つまり、どれほどミスをしやすいプレイヤーでも、真面目にドメモをプレイしている限り、最頻出の宣言回数は10回となるわけです。
そして10回までで必ず全ての数字を当て終えます(これは次の節で)。
ここから言えることはブラフが他のプレイヤーへ与える影響度合いです。
どれほどミスをしやすいプレイヤーでも10回までで必ず数字を当て終えるわけですから、どれだけ巧みなブラフでも、4回(最小宣言回数)で終わるはずだったゲームを最大で10回に伸ばす効果しか得られません。
ブラフによって得られる最大の効果は、相手の勝利を6回遅らせることだとも言えます。
最大宣言回数が10回である
このモデルで行われる、具体的な数字の宣言を見てみます。
あえて、宣言回数が最大になるように試みているのですが、10回が限界に思えます。
最初に「5 6 7」を宣言します。これは自分の手札にはない数字ですからハズレとなり、次からは宣言できません。
(図中では、宣言できる数字から「5 6 7」が消えている)
残りは自分の手札にある数字ですから、1回目はアタリになります。2回目はハズレてしまい、宣言できなくなります。
これを繰り返すと、結局10個目に数字を宣言した段階で、手札にある数字を全て当て終えることになりました。
他の例でも当てはまるのか、一般化して考えましょう。
まずハズレた数字は宣言しないという、本モデルの方針を言い換えてみます。
論文から引用します。
具体的に考えると、手札に数字の7が2枚あるとき、7は3回しか宣言できない、ということになります。
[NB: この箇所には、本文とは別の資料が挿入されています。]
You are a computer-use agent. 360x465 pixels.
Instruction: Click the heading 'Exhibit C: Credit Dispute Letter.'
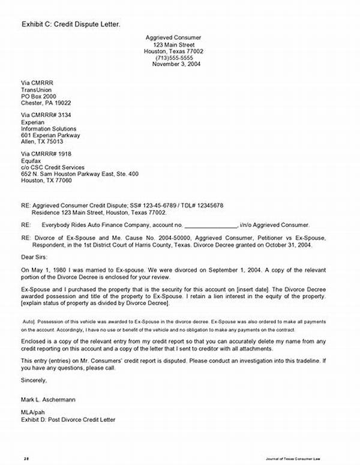[71, 24]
3回目の宣言は必ずハズレとなるため、4回目を宣言することはないわけですね。
nつまり数字は7種類で、mつまり枚数は最大で4枚です。
言葉だとわかりにくいので数式を活用すれば
m1+m2+m3+m4+m5+m6+m7=4
となります。
ここでm1からm7は自分が持っているある数nの枚数です。自分の手札は4枚しかないため、右辺は4になります。
例えば、1を1枚、3を2枚、7を1枚持っている場合は、
m1=1
m3=2
m7=1
それ以外は0になるため
m1 + m2 + m3 + m4 + m5 + m6 + m7 = m1 + m3 + m7 = 1 + 2 + 1 = 4
となります。
最初の議論に戻り、ある数nは自分が持っている枚数プラス1回宣言できるため、ゲーム中に自分が宣言する回数は以下のようになります。
(m1 + 1) + (m2 + 1) + (m3 + 1) + (m4 + 1) +
(m5 + 1) + (m6 + 1) + (m7 + 1)
=m1 + m2 + m3 + m4 + m5 + m6 + m7 + 7
m1 + m2 + m3 + m4 + m5 + m6 + m7 = 4だったため
m1 + m2 + m3 + m4 + m5 + m6 + m7 + 7 = 4 + 7 = 11
ゲームが終了したあとで数字を宣言する必要はありませんよね。
上の図で示したとおり、自分の手札にある数字が無くなった時点で宣言をやめるため、実際の宣言回数は1回少なくなります。
したがって、10回が最大宣言回数となるわけです。